Sin ir más lejos, quién podría negar que a Favio lo conmovió aquella interpeladora mirada a cámara lanzada hacia el final de Los 400 golpes (1959, François Truffaut) por el pequeño recluso en fuga Antoine Domiel, y buscó hacer lo propio años después, sobre el final de Crónica de un niño solo cuando el niño Polín es recapturado por el vigilante que interpreta Beto Gianola.
O que
nuestro hombre encontró más que apropiado el segundo movimiento (Largo) del Concierto para flautín en
Do Mayor de Vivaldi que Pasolini incluyó en la prostibularia historia de
Mamma Roma (1962), optando más adelante por ilustrar con la misma pieza el
humilde universo del Aniceto y la Francisca.
O que el singular intérprete e irrepetible realizador conoció la existencia de Macario (1960, Roberto Gavaldón), la primera producción mejicana nominada al Óscar como Mejor Película Extranjera, en la que un protagonista campesino dialoga con La Muerte en una cueva llena de velas, como oportunamente lo hará Rodolfo Bebán con Alba Mugica en una inolvidable secuencia de Juan Moreyra.
O que más que probablemente este artista descomunal conoció en el ejercicio de su cinefilia el pasaje del filme brasileño Proezas do Satanás na vila do leva e traz (1967, Paulo Gil Soares) en el que un demonio humanizado propone al Supremo reconsiderar su exilio y volver a dialogar, circunstancia que reaparecerá más tarde magistralmente interpretada por Alfredo Alcón en el infierno criollo de Nazareno Cruz.

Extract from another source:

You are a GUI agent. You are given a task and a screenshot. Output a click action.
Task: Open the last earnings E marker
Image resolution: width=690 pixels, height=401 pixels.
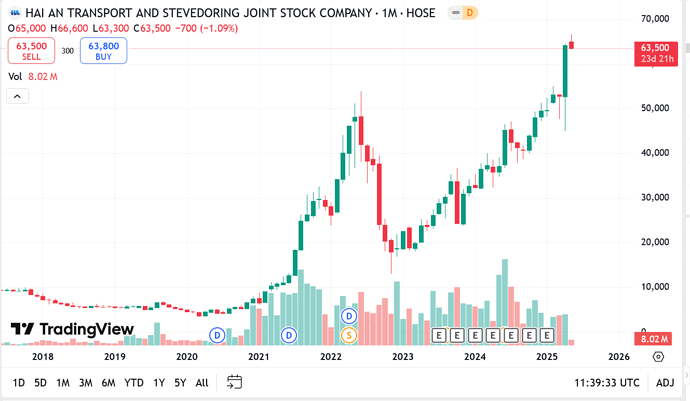pyautogui.click(x=547, y=336)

No hemos procurado otra cosa
hasta aquí que ratificar aquello de que todo artista toma inspiración de sus referentes,
al solo efecto de demostrar taxativamente que un genio del Séptimo Arte de la
dimensión de Leonardo Favio no se forja exclusivamente espiando a Leopoldo
Torre Nilsson.
EXCELENTEEEEE... Gracias!!!
ResponderEliminarA ti por tu devolución: Escribimos con amor al cine.
ResponderEliminarSí, eso es lo atractivo, cómo hablás de tus amores Chiqui, que no se reducen al cine. Todo lo que decís de Favio y sus películas y los personajes de sus películas y los actores que los representaron. Halcón es el demonio, Bebán es Juan Moreyra, aunque muchos sigan sosteniendo que son actores. Graciassss
ResponderEliminarAsí sentipensamos lxs cinéfilxs de raza, hermano: Charlton Heston abrió las aguas del Mar Rojo para legarnos las Tablas de la Ley, y Alfredo Alcón cruzó Los Andes liberando medio continente americano.